Quindi in camera, tra di voi, vi sfinivate di parole e discorsi?

“In realtà ce ne stavamo ognuno con i propri pensieri. Finite le partite eravamo talmente stravolti che cercavamo solo di recuperare energie e concentrazione. Io passavo le notti a pensare all’Argentina, al Brasile, alla Polonia e alla Germania Ovest e ogni tanto dormivo!”

 

Seconda curiosità epocale: è stato quel petardo esploso a pochi centimetri dal dischetto a deconcentrati e a farti sbagliare il rigore contro i tedeschi?

“No, nella maniera più assoluta. Quel rigore l’ho tirato male: era destino che uscisse alla sinistra di Schumacher (Harald detto “Toni”, il portiere della Germania Ovest, ndr). Nessuna scusa, guarda, tanto meno quella del mortaretto!”

 

Il prossimo 21 dicembre saranno già passati quattro anni (praticamente la distanza tra un Mondiale e l’altro) dalla scomparsa di Enzo Bearzot: ti manca il Vecio?

“Mi manca sì: d’altronde Bearzot non è mai stato solo un CT, ma un ‘secondo padre’ per molti di noi. In dieci anni ha gestito una squadra in maniera meravigliosa e spero tanto che non manchi solo a me, ma a tutto il mondo del calcio. E allo sport in generale.”

 

Ci “parli” con lui di tanto in tanto?

“Rivedo più che altro delle sue immagini. Magari quella con la coppa FIFA alzata al cielo o con la pipa in pugno. E lo ricordo nel migliore dei modi, ogni singola volta”.

 

Bearzot venne contestato nell’ultima parte della sua vicenda in Nazionale perché a Messico ’86 portò ben nove reduci dal trionfo di Madrid fallendo contro la Francia di Platini l’accesso alle prime otto del mondo. Più o meno quello che è successo – in maniera molto più deludente – pure a Marcello Lippi a Sud Africa 2010 e alla Spagna di Vicente Del Bosque qualche giorno fa in Brasile…

“È normale: fa parte del cosiddetto ‘ricambio generazionale’ che non avviene mai in tempi brevi.”

 

Oppure è un mix letale di squadra logora più troppa riconoscenza da parte del Mister di turno…

“No, la tua è una semplificazione. Ribadisco: i ricambi generazionali non sono faccende da cinque minuti. Ci vuole tempo, tanto tempo.

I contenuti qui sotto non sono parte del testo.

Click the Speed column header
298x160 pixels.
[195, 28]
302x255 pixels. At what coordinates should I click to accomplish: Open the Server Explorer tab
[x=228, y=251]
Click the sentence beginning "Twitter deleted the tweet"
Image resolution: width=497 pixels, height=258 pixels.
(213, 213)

E la Spagna che ha perso in Brasile è solo la conseguenza del Barcellona di quest’anno. Dopo 10 anni di dominio globale è perfino normale abdicare.”

 

Ti va se ti definisco il primo grande esterno “all’olandese” mai prodotto dal nostro calcio? Prima di Paolo Maldini istruito da Sacchi, ci sei stato indubbiamente tu. Fin dal tuo debutto con la Juventus nel 1977…

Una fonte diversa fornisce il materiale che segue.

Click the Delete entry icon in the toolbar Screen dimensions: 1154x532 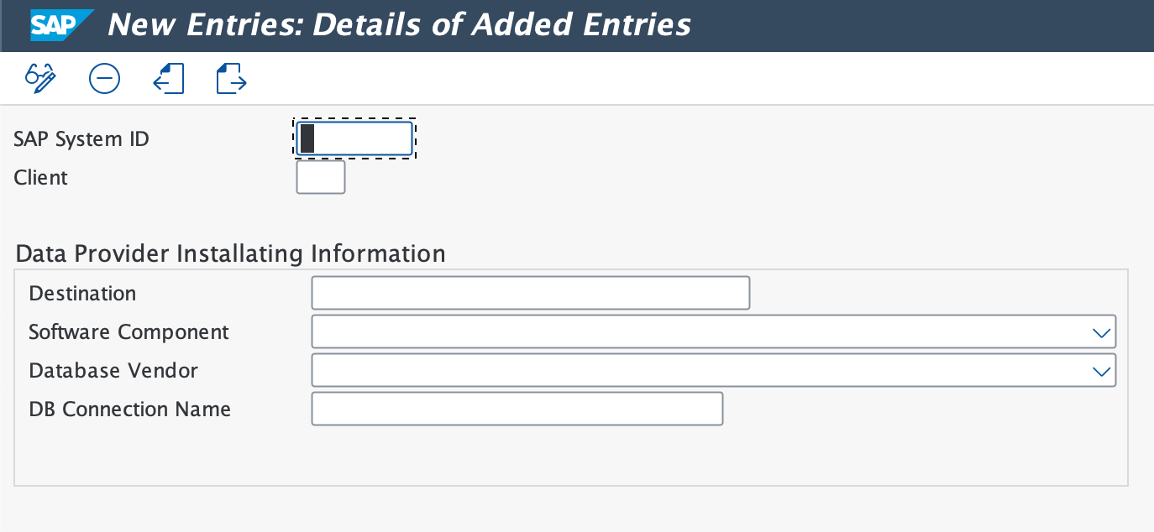click(x=104, y=78)
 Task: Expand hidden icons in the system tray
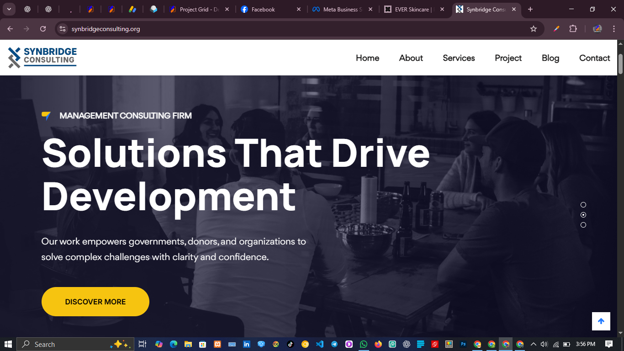[533, 344]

“Beh, io vengo dalla generazione dei Facchetti, ma poi sul campo sono diventato un’altra cosa. Da piccolo giocavo attaccante e mi è piaciuto portare quest’esperienza nel mio ruolo di terzino sinistro: dentro mi sentivo così. Prendi la partita di Coppa Campioni della Juve contro il Real Madrid a Torino nel 1986: in pochi secondi sono passato dalla difesa all’aria di rigore avversaria… e ho pure segnato un bel gol di sinistro!”

 

Ultima domanda: lo sai cos’ha scritto di te uno come Diego Armando Maradona? Te lo cito testuale dalla sua autobiografia ‘Yo Soy El Diego’: “Cabrini? Mi è sempre piaciuto… era bello, hijo de puta! Era un asso, giocava molto bene a calcio”. Direi che può bastare per suggellare una carriera, no?

“(ride di gusto) Con Diego eravamo amici! Con lui, negli stadi, sì è visto un calcio che purtroppo non tornerà mai più. Tutti lo descrivono come un campione ambiguo, per me era un grandissimo condottiero.”